== DATA EXCERPTS ==

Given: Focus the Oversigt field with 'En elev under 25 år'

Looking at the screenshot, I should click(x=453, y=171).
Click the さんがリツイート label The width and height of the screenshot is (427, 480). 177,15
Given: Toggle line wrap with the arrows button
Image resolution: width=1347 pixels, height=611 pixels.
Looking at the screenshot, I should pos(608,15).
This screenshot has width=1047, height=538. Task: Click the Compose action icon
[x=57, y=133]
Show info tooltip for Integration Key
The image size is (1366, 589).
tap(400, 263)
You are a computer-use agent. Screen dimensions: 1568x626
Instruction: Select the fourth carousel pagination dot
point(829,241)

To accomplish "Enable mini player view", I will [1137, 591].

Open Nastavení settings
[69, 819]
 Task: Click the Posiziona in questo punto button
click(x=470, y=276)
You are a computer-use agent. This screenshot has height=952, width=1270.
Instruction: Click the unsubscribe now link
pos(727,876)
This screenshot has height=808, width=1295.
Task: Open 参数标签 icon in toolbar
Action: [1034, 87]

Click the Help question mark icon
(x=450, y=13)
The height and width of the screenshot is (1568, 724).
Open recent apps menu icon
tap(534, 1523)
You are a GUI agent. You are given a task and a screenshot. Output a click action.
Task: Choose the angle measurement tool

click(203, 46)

===

Each entry shown above should be copied out exactly.

## [EXERCISE OUTPUT]
Given: Focus the Oversigt field with 'En elev under 25 år'

Looking at the screenshot, I should click(x=453, y=171).
Click the さんがリツイート label The width and height of the screenshot is (427, 480). 177,15
Given: Toggle line wrap with the arrows button
Image resolution: width=1347 pixels, height=611 pixels.
Looking at the screenshot, I should pos(608,15).
This screenshot has width=1047, height=538. Task: Click the Compose action icon
[x=57, y=133]
Show info tooltip for Integration Key
The image size is (1366, 589).
tap(400, 263)
You are a computer-use agent. Screen dimensions: 1568x626
Instruction: Select the fourth carousel pagination dot
point(829,241)

To accomplish "Enable mini player view", I will [1137, 591].

Open Nastavení settings
[69, 819]
 Task: Click the Posiziona in questo punto button
click(x=470, y=276)
You are a computer-use agent. This screenshot has height=952, width=1270.
Instruction: Click the unsubscribe now link
pos(727,876)
This screenshot has height=808, width=1295.
Task: Open 参数标签 icon in toolbar
Action: [1034, 87]

Click the Help question mark icon
(x=450, y=13)
The height and width of the screenshot is (1568, 724).
Open recent apps menu icon
tap(534, 1523)
You are a GUI agent. You are given a task and a screenshot. Output a click action.
Task: Choose the angle measurement tool

click(203, 46)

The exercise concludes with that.